Age 39, Eamonn Callaghan Is Having The Greatest Days Of His Career
By PJ Browne

The end credits were about to roll on Eamonn Callaghan's career when there came an unexpected twist, and the moment he thought was never going to arrive.

Callaghan is 39, and nearly 24 years on from playing his first senior game for Naas. He'd never even played in a county final prior to November's victory over Sarsfields. It was the club's first Kildare SFC title win since 1990.

There followed a provincial adventure which had a victory over Tullamore thanks to a last minute freak goal, an easy win against Blessington, and an extra-time semi-final triumph over Shelmaliers. This Saturday will see Naas play in its first ever Leinster senior football final against Dublin champions Kilmacud Crokes.

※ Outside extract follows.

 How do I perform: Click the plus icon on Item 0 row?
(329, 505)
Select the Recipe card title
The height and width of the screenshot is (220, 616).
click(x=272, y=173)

Even in his twilight, Callaghan - who retired from inter-county football in 2018 after a 17-year career - is one of Naas' key forwards. Against Shelmaliers, he scored six points, including a late equalising free to send the game to extra-time.

"Ah it’s the top like - definitely," says Callaghan when asked where the past two months rank in his football career.

"I suppose the timing of it, coming to the end of my career, I never thought I’d be in this position. It’s been a long road, even with Kildare as well, we were close a couple of times but to win that county title for the first time in 31 years, that was a massive thing for me growing up you know, and to finally do that, to finally get over the line, that was something special.

"At this stage of my career like, I didn’t even think I’d be playing football never-mind playing in a Leinster final."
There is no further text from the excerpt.